Vers un encadrement accru des usages numériques chez les mineurs
Le sujet fait débat, mais la mesure, elle, a reçu un plébiscite. Récemment, la Chambre des représentants de l’Alaska a adopté à l’unanimité le projet de loi HB47. Celui-ci s’attaque à deux fronts : il vise non seulement à interdire la création et la diffusion de contenus « deepfake » préjudiciables mettant en scène des enfants, mais il impose également des limites très strictes à l’utilisation des réseaux sociaux par les plus jeunes.

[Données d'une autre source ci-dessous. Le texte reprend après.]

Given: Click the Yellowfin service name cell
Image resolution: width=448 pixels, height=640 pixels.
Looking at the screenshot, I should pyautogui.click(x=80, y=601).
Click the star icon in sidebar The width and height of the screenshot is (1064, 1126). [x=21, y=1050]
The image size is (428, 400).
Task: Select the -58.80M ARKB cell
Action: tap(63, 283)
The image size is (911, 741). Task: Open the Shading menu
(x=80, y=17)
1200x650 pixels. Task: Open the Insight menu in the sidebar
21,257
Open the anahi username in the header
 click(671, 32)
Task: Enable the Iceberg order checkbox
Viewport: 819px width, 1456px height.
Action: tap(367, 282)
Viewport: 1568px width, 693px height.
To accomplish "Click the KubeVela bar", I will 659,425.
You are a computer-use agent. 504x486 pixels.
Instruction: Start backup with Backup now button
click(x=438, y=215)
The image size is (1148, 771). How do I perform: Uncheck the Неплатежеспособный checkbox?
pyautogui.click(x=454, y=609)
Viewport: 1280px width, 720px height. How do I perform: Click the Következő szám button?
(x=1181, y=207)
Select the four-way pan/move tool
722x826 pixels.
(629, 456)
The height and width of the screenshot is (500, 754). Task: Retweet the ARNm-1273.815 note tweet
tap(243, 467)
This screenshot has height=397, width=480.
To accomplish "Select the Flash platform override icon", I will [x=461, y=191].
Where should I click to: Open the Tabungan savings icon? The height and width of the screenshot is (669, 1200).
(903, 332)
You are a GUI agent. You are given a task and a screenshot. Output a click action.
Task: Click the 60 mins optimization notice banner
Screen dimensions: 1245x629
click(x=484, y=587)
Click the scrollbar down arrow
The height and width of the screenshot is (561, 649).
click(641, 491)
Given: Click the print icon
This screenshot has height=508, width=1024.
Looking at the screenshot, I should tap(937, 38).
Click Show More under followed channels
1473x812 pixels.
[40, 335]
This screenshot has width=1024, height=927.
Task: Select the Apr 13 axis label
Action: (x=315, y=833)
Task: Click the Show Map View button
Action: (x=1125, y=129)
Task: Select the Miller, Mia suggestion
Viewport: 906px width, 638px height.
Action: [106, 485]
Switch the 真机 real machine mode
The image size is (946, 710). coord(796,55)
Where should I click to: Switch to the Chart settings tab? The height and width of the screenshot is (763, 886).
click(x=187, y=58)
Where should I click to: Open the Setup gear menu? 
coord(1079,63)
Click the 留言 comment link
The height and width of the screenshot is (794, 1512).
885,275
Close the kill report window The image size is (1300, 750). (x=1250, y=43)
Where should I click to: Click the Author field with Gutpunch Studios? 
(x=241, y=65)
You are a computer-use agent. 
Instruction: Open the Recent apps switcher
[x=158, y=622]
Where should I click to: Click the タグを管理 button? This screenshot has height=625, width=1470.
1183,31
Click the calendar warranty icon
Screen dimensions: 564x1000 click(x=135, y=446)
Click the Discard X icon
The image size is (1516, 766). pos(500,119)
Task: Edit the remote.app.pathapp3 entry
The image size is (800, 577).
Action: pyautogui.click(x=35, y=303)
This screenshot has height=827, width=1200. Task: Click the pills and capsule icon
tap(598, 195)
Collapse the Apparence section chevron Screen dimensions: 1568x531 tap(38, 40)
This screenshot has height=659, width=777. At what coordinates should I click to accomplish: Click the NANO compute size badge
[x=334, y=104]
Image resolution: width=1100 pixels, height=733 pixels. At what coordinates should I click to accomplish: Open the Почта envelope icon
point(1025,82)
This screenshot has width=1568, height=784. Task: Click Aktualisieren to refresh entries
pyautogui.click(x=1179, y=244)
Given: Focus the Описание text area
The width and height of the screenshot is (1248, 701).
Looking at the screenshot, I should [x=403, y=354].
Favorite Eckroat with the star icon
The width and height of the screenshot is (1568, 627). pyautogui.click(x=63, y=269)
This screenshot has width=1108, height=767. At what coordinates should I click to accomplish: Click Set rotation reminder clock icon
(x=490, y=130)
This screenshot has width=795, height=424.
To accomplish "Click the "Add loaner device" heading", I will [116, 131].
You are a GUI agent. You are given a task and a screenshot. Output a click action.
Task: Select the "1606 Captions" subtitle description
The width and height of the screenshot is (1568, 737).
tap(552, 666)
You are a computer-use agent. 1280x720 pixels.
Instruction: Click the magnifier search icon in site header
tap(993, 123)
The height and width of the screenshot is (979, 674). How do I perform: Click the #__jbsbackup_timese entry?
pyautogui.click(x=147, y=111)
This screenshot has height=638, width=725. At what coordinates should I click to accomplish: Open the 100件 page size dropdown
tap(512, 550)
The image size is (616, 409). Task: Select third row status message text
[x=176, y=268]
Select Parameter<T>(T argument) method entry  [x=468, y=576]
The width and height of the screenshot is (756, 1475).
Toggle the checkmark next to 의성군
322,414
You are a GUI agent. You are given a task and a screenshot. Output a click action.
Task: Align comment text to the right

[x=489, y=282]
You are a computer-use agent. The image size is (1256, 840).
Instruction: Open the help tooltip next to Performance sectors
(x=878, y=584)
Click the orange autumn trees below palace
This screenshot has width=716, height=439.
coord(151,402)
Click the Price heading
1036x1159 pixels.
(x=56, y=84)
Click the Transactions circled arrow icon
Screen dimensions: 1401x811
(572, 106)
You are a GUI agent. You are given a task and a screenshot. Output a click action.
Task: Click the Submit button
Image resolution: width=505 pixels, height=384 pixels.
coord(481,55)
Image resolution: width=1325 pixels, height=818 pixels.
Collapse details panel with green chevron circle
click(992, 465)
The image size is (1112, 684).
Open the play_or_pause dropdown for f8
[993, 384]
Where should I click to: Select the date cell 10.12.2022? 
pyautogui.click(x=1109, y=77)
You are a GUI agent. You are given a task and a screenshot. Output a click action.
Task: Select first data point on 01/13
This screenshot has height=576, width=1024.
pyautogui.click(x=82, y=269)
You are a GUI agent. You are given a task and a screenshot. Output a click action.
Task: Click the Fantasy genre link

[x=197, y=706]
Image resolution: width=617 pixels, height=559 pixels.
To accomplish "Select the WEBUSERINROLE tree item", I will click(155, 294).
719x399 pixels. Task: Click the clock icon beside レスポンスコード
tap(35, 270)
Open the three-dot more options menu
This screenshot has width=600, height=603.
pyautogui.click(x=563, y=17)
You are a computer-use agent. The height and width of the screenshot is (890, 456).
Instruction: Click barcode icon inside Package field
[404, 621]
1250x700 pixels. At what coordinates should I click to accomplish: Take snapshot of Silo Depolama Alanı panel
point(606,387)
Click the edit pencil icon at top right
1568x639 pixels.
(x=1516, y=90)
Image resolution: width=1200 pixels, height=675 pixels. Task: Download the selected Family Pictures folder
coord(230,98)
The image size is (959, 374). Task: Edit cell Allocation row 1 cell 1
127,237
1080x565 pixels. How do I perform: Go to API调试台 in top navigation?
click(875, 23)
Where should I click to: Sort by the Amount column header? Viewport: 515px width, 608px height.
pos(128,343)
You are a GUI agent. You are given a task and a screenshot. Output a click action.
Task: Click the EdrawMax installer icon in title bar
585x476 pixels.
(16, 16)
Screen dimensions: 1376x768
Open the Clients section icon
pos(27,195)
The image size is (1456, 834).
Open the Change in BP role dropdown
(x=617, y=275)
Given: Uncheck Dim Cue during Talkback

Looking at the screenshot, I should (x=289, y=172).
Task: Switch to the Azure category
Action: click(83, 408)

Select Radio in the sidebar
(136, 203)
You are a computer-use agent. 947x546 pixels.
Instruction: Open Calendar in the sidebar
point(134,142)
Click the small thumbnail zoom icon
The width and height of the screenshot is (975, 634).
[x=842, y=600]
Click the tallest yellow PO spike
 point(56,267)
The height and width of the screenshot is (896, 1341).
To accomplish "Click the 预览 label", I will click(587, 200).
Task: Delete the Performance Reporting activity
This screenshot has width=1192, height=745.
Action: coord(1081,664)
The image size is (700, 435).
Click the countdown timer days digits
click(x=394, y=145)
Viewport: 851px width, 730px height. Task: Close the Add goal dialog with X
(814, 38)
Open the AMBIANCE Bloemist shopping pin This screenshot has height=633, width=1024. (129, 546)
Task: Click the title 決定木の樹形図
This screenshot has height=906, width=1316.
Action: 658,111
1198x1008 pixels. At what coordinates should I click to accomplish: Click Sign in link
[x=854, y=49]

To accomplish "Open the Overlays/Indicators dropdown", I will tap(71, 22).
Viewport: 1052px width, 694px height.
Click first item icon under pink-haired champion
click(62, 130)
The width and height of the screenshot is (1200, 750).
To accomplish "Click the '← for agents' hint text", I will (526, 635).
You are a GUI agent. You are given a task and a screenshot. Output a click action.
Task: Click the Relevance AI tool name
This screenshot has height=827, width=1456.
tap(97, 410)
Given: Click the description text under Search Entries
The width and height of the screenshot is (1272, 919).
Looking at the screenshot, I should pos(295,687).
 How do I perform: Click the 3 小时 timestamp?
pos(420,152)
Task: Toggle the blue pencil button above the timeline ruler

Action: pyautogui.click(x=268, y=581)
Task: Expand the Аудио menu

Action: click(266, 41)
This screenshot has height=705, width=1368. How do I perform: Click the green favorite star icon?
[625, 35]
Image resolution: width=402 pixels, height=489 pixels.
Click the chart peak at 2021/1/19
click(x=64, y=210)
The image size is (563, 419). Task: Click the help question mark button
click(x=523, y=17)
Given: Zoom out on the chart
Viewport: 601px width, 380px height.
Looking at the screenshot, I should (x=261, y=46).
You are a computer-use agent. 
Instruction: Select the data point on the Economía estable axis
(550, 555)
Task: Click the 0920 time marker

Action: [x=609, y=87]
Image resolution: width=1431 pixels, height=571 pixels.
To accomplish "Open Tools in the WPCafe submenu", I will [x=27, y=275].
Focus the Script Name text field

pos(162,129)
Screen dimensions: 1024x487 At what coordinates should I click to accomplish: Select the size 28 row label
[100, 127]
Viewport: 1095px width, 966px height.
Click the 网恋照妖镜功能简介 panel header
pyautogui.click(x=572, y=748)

Des règles précises pour les plateformes sociales
À l’origine centré sur l’interdiction de la possession et du partage d’images à caractère sexuel créées par intelligence artificielle, le texte a vu son périmètre élargi. Les élus ont ajouté une série d’amendements pour encadrer plus fermement l’accès aux réseaux sociaux chez les mineurs. Parmi les mesures envisagées :
- Mise en place d’un couvre-feu numérique de 22h30 à 6h30.
- Bannissement des fonctionnalités dites « addictives ».
- Obligation pour les plateformes de vérifier l’âge des utilisateurs et d’obtenir le consentement parental pour les moins de 18 ans.
Un processus législatif encore en cours
Malgré un vote sans opposition (39 voix pour, aucune contre), certains représentants ont exprimé leurs réserves quant à l’absence de consultation préalable avec les acteurs du secteur. Cette prudence laisse présager d’éventuelles modifications lors du passage du texte devant le Sénat de l’Alaska. À ce stade, une version parallèle y circule déjà et il faudra aussi obtenir l’aval du gouverneur.
L’Alaska dans le sillage d’autres États américains
Ce n’est pas sans rappeler la dynamique nationale : en effet, l’Alaska emboîte le pas à plusieurs autres États préoccupés par la protection des mineurs sur Internet. Les amendements ajoutés au texte s’inspirent directement du modèle mis en place dans l’Utah, pionnier dans ce domaine. Reste que là-bas, une injonction préliminaire avait freiné la mise en œuvre de telles restrictions. De quoi inviter à la prudence quant au sort final du projet alaskien.